All of lore.kernel.org
 help / color / mirror / Atom feed
From: Ingo Molnar <mingo@kernel.org>
To: Linus Torvalds <torvalds@linux-foundation.org>
Cc: Chris J Arges <chris.j.arges@canonical.com>,
	Rafael David Tinoco <inaddy@ubuntu.com>,
	Peter Anvin <hpa@zytor.com>,
	Jiang Liu <jiang.liu@linux.intel.com>,
	Peter Zijlstra <peterz@infradead.org>,
	LKML <linux-kernel@vger.kernel.org>, Jens Axboe <axboe@kernel.dk>,
	Frederic Weisbecker <fweisbec@gmail.com>,
	Gema Gomez <gema.gomez-solano@canonical.com>,
	the arch/x86 maintainers <x86@kernel.org>
Subject: [debug PATCHes] Re: smp_call_function_single lockups
Date: Tue, 31 Mar 2015 12:56:56 +0200	[thread overview]
Message-ID: <20150331105656.GA25180@gmail.com> (raw)
In-Reply-To: <CA+55aFyk9nnStb9sNm0xt=j7K+eGES=m_dDm9E49QSnW7jFgkQ@mail.gmail.com>


* Linus Torvalds <torvalds@linux-foundation.org> wrote:

> Ok, interesting. So the whole "we try to do an APIC ACK with the ISR 
> bit clear" seems to be a real issue.

It's interesting in particular when it happens with an edge-triggered 
interrupt source: it's much harder to miss level triggered IRQs, which 
stay around until actively handled. Edge triggered irqs are more 
fragile to loss of event processing.

> > Anyway, maybe this sheds some more light on this issue. I can 
> > reproduce this at will, so let me know of other experiments to do.
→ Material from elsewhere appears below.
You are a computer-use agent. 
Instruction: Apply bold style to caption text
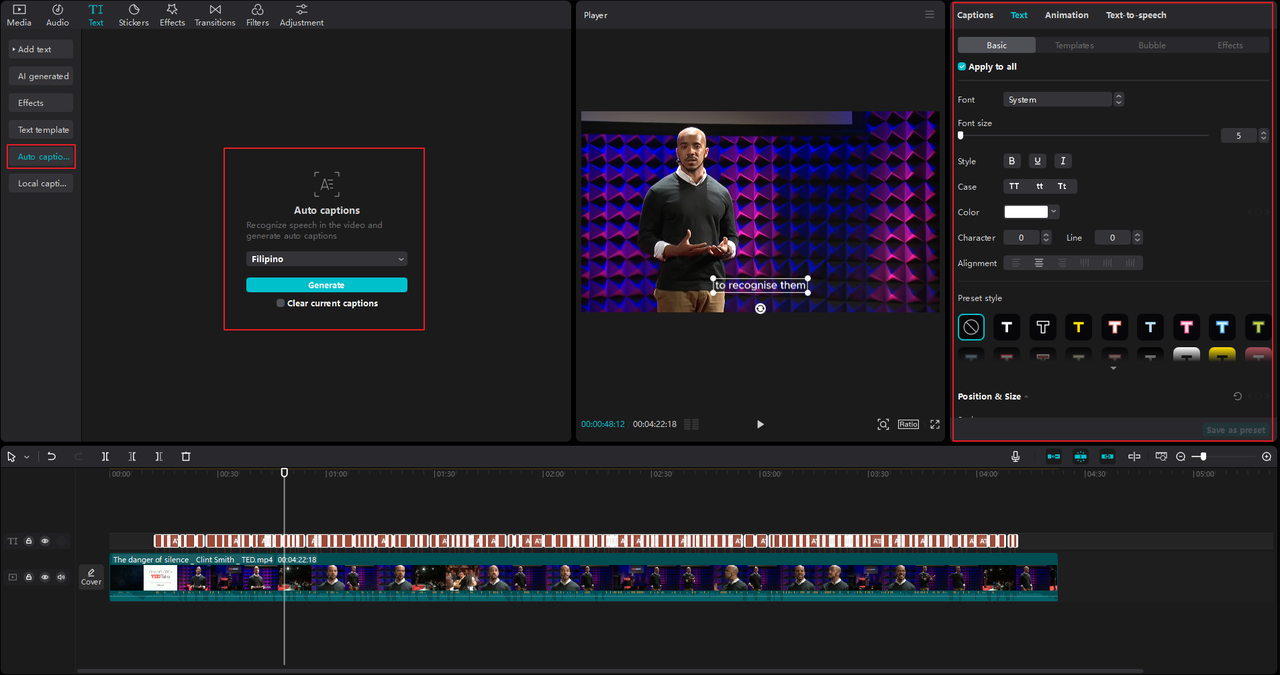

Btw., could you please describe (again) what your current best method 
for reproduction is? It's been a long discussion ...
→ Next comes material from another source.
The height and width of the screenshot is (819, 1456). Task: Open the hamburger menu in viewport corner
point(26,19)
> Somebody else who knows the apic needs to also take a look, but I'd 
> love to hear what the actual hardware interrupt is (from that 
> "vector_irq[vector]" thing above.
> 
> I'm not recognizing 0xe1 as any of the hardcoded SMP vectors (they 
> are 0xf0-0xff), so it sounds like an external one. But that then 
> requires the whole mapping table thing.
> 
> Ingo/Peter/Jiang - is there anything else useful we could print out? 
> I worry about the irq movement code. Can we add printk's to when an 
> irq is chasing from one CPU to another and doing that 
> "move_in_progress" thing? I've always been scared of that code.

1)

So the irq_cfg::move_in_progress field originates from:

  610142927b5b ("[PATCH] x86_64 irq: Safely cleanup an irq after moving it.")

and I agree that it looks fragile, so it would be nice to see how much 
(if at all?) it gets used, by sticking a few pr_info()s in it.

Debug patch for the vector movement state machine attached below. 
Untested.

2)

But ... having taken a quick look at the vector movement handling, I 
am scared more than ever,and I cannot convince myself that it's race 
free. It's possibly harmless, but still, famous last words ...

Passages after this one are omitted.